◆ To do
Go through the listing below and state how many lines hold the word "from", giving only the number.

◆ Records supplied
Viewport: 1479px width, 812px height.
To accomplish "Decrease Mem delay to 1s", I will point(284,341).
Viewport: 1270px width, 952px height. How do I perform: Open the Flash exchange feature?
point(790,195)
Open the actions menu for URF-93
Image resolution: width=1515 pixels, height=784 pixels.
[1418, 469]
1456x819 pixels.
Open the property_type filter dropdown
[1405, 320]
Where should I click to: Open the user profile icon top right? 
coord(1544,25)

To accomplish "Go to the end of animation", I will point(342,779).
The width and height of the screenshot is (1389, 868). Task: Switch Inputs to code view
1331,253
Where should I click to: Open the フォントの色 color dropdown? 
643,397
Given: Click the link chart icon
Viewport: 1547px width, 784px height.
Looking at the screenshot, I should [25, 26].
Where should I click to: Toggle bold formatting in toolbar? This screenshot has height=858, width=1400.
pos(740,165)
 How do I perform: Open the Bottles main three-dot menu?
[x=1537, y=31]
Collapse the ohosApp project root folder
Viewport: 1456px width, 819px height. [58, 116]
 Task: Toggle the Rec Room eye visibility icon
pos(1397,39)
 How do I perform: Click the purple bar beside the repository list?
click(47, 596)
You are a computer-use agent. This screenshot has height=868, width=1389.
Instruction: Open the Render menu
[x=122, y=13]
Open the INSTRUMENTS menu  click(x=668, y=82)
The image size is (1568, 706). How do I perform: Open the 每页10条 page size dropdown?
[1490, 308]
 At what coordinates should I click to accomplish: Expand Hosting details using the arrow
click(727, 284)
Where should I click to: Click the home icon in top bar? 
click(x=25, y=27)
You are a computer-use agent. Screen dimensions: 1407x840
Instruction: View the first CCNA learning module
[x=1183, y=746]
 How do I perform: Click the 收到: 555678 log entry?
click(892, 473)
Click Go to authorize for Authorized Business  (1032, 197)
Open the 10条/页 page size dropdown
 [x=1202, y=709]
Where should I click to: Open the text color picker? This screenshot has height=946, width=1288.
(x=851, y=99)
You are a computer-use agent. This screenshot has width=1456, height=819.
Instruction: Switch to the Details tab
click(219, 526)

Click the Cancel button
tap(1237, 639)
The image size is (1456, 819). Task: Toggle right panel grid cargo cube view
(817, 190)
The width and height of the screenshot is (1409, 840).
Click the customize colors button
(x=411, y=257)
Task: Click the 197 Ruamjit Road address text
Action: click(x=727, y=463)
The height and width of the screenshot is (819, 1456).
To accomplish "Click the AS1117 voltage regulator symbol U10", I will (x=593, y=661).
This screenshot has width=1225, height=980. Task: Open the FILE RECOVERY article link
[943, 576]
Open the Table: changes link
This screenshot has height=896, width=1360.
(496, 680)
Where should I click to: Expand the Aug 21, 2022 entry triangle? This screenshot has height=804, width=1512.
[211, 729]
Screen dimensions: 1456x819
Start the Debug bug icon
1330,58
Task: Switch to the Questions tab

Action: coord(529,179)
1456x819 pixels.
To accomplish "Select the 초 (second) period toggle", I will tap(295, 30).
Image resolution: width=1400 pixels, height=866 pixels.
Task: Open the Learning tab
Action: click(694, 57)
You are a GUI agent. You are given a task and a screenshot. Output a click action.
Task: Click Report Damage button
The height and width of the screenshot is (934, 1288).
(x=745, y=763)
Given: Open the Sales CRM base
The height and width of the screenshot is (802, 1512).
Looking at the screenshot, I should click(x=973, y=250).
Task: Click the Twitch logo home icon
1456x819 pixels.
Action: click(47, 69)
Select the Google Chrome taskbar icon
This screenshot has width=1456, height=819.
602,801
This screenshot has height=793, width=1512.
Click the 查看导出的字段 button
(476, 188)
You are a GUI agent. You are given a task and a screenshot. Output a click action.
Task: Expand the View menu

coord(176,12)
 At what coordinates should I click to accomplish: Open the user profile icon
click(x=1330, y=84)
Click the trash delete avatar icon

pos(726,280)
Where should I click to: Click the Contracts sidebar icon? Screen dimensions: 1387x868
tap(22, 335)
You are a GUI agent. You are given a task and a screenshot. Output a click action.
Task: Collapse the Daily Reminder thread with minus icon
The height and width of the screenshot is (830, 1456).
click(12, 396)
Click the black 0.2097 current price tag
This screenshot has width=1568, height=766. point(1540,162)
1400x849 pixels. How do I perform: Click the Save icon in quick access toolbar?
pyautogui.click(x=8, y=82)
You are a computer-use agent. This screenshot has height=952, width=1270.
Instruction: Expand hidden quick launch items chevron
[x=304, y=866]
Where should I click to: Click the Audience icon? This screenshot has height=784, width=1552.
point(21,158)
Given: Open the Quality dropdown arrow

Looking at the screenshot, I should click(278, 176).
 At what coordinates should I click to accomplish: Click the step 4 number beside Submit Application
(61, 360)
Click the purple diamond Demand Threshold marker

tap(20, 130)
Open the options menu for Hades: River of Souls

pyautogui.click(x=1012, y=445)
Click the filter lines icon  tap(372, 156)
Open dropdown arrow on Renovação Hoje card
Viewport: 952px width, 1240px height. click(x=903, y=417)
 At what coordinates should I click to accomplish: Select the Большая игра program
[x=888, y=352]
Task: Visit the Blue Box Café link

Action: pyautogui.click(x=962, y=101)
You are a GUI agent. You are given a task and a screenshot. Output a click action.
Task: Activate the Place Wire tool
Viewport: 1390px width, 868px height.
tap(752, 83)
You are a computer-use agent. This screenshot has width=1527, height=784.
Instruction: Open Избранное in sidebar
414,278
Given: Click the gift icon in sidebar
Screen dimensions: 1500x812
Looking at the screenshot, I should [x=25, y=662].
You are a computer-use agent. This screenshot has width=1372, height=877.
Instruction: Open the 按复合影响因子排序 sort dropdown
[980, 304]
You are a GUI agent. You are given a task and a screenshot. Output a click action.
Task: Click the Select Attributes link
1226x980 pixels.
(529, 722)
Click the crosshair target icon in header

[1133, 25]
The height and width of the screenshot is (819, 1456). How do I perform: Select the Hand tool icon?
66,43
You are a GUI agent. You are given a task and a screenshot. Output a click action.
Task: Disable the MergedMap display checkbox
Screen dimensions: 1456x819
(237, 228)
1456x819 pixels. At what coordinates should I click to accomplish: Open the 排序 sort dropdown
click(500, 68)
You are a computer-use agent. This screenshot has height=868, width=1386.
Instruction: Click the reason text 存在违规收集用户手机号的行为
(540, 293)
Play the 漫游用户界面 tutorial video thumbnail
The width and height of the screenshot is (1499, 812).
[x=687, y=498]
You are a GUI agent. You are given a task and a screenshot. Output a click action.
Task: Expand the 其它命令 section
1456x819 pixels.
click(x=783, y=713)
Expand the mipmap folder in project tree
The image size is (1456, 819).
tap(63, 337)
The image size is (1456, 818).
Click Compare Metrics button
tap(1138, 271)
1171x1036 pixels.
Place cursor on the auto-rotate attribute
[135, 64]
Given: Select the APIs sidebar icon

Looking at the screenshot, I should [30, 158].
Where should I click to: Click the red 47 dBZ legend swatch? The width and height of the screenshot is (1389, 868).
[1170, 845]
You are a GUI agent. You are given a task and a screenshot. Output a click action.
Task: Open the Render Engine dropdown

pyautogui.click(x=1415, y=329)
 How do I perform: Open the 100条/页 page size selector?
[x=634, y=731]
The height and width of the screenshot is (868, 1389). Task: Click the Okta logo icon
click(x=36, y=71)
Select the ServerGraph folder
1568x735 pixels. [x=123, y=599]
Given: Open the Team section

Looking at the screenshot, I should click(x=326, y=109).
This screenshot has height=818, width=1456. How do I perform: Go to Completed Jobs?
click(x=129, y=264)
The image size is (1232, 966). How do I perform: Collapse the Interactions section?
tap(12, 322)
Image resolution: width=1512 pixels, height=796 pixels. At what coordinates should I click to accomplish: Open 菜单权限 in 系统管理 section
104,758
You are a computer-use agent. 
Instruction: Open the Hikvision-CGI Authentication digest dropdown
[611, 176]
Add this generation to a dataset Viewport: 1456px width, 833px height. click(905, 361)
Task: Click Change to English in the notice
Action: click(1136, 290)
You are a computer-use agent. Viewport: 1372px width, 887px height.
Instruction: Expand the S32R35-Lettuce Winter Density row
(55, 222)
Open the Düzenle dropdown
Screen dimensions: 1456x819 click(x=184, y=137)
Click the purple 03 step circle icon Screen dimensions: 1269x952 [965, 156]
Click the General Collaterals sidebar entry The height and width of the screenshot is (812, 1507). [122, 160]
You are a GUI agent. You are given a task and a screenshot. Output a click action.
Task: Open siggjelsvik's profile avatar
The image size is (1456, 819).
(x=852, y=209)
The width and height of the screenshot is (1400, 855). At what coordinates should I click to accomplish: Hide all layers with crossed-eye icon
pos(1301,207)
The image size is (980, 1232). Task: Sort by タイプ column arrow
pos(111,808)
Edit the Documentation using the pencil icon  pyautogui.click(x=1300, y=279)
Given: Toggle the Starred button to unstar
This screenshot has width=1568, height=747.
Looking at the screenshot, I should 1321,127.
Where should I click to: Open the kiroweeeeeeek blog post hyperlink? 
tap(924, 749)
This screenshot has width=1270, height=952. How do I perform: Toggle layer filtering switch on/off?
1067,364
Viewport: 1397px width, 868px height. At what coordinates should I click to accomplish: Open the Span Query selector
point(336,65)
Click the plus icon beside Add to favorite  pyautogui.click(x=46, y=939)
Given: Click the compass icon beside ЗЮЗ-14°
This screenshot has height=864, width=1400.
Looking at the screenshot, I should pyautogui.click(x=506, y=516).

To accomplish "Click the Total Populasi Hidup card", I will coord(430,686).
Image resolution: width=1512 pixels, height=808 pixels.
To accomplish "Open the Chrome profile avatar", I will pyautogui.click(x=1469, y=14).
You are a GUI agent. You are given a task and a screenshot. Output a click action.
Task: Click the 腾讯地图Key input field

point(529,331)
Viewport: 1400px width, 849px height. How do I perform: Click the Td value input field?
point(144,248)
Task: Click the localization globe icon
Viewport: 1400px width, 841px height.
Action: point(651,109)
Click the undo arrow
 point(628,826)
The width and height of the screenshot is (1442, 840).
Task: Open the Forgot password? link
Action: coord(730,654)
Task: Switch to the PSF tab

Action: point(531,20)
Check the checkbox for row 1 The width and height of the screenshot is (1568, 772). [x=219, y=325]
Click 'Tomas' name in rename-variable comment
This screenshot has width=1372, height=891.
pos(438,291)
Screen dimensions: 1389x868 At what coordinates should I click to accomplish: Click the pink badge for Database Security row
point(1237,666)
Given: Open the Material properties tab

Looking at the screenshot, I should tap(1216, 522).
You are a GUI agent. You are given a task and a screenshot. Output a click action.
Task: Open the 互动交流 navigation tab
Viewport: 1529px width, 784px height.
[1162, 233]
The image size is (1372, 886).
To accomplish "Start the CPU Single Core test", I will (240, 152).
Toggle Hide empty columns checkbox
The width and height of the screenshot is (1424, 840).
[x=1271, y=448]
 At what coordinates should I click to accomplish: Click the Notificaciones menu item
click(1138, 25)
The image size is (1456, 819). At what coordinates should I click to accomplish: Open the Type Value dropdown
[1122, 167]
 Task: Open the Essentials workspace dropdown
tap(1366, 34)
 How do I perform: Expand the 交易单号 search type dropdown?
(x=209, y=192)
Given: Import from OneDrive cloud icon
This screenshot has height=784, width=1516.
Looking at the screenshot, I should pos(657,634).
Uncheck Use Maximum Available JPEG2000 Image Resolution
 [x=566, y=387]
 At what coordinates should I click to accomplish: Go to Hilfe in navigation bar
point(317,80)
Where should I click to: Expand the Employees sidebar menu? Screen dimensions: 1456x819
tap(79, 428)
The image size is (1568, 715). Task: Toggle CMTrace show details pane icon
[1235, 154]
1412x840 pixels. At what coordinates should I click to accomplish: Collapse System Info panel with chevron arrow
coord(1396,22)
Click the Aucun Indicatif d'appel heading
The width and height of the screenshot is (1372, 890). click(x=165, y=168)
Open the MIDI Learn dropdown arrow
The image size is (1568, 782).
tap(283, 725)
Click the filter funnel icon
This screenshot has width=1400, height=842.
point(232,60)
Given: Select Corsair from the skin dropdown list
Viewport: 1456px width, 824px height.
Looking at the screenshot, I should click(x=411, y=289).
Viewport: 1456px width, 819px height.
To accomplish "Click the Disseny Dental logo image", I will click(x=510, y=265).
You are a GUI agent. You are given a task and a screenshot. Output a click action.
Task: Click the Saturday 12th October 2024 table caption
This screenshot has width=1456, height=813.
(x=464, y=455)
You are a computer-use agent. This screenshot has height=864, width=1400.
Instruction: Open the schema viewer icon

◆ Result for this task
2